◆ EXERCISE BRIEF ◆
Every word of the data must be reproduced in your reply exactly.

Saved data entries
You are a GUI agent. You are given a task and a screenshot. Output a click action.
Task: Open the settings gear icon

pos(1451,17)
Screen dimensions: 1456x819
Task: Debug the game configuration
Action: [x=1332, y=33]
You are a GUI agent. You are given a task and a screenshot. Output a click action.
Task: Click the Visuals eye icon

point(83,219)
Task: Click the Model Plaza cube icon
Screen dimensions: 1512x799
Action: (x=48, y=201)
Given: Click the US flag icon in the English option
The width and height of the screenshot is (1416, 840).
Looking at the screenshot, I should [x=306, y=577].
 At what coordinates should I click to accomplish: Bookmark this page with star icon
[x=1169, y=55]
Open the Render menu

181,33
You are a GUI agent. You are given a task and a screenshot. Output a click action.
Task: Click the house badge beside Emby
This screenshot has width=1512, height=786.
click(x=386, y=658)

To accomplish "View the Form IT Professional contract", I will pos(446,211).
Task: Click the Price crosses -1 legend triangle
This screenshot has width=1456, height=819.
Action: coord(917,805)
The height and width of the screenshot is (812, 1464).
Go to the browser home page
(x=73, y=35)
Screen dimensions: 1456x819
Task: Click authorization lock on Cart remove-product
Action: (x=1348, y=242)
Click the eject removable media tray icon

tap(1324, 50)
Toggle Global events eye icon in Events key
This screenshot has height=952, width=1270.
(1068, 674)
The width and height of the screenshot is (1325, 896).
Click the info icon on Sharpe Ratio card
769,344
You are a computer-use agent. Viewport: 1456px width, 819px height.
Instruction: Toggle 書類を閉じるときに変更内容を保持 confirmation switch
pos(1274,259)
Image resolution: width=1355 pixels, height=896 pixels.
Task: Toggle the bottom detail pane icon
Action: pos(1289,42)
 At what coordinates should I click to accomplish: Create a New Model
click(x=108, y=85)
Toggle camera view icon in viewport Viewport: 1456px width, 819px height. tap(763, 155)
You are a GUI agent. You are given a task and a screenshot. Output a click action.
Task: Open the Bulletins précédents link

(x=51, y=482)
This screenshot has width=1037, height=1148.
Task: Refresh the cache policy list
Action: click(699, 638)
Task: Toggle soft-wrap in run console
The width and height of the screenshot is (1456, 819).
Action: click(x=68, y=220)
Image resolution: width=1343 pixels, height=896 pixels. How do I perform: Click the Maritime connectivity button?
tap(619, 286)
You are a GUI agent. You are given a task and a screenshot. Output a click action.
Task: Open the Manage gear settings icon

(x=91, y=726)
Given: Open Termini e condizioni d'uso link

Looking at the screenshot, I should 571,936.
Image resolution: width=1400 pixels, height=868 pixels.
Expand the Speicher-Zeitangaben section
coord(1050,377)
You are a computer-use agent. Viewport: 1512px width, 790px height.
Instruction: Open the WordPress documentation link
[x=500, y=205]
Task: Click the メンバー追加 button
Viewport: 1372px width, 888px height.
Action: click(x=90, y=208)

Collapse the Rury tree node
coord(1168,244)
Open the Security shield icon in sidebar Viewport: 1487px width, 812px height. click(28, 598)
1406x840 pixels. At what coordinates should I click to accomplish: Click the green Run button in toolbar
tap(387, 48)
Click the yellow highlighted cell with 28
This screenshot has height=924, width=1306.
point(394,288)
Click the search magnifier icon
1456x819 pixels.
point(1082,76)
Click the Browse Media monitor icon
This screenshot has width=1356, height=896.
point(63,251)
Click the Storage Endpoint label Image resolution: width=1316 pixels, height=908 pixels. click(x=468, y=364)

◆ RESULT OF THIS TASK ◆
You are a GUI agent. You are given a task and a screenshot. Output a click action.
Task: Open the settings gear icon

pos(1451,17)
Screen dimensions: 1456x819
Task: Debug the game configuration
Action: [x=1332, y=33]
You are a GUI agent. You are given a task and a screenshot. Output a click action.
Task: Click the Visuals eye icon

point(83,219)
Task: Click the Model Plaza cube icon
Screen dimensions: 1512x799
Action: (x=48, y=201)
Given: Click the US flag icon in the English option
The width and height of the screenshot is (1416, 840).
Looking at the screenshot, I should [x=306, y=577].
 At what coordinates should I click to accomplish: Bookmark this page with star icon
[x=1169, y=55]
Open the Render menu

181,33
You are a GUI agent. You are given a task and a screenshot. Output a click action.
Task: Click the house badge beside Emby
This screenshot has width=1512, height=786.
click(x=386, y=658)

To accomplish "View the Form IT Professional contract", I will pos(446,211).
Task: Click the Price crosses -1 legend triangle
This screenshot has width=1456, height=819.
Action: coord(917,805)
The height and width of the screenshot is (812, 1464).
Go to the browser home page
(x=73, y=35)
Screen dimensions: 1456x819
Task: Click authorization lock on Cart remove-product
Action: (x=1348, y=242)
Click the eject removable media tray icon

tap(1324, 50)
Toggle Global events eye icon in Events key
This screenshot has height=952, width=1270.
(1068, 674)
The width and height of the screenshot is (1325, 896).
Click the info icon on Sharpe Ratio card
769,344
You are a computer-use agent. Viewport: 1456px width, 819px height.
Instruction: Toggle 書類を閉じるときに変更内容を保持 confirmation switch
pos(1274,259)
Image resolution: width=1355 pixels, height=896 pixels.
Task: Toggle the bottom detail pane icon
Action: pos(1289,42)
 At what coordinates should I click to accomplish: Create a New Model
click(x=108, y=85)
Toggle camera view icon in viewport Viewport: 1456px width, 819px height. tap(763, 155)
You are a GUI agent. You are given a task and a screenshot. Output a click action.
Task: Open the Bulletins précédents link

(x=51, y=482)
This screenshot has width=1037, height=1148.
Task: Refresh the cache policy list
Action: click(699, 638)
Task: Toggle soft-wrap in run console
The width and height of the screenshot is (1456, 819).
Action: click(x=68, y=220)
Image resolution: width=1343 pixels, height=896 pixels. How do I perform: Click the Maritime connectivity button?
tap(619, 286)
You are a GUI agent. You are given a task and a screenshot. Output a click action.
Task: Open the Manage gear settings icon

(x=91, y=726)
Given: Open Termini e condizioni d'uso link

Looking at the screenshot, I should 571,936.
Image resolution: width=1400 pixels, height=868 pixels.
Expand the Speicher-Zeitangaben section
coord(1050,377)
You are a computer-use agent. Viewport: 1512px width, 790px height.
Instruction: Open the WordPress documentation link
[x=500, y=205]
Task: Click the メンバー追加 button
Viewport: 1372px width, 888px height.
Action: click(x=90, y=208)

Collapse the Rury tree node
coord(1168,244)
Open the Security shield icon in sidebar Viewport: 1487px width, 812px height. click(28, 598)
1406x840 pixels. At what coordinates should I click to accomplish: Click the green Run button in toolbar
tap(387, 48)
Click the yellow highlighted cell with 28
This screenshot has height=924, width=1306.
point(394,288)
Click the search magnifier icon
1456x819 pixels.
point(1082,76)
Click the Browse Media monitor icon
This screenshot has width=1356, height=896.
point(63,251)
Click the Storage Endpoint label Image resolution: width=1316 pixels, height=908 pixels. click(x=468, y=364)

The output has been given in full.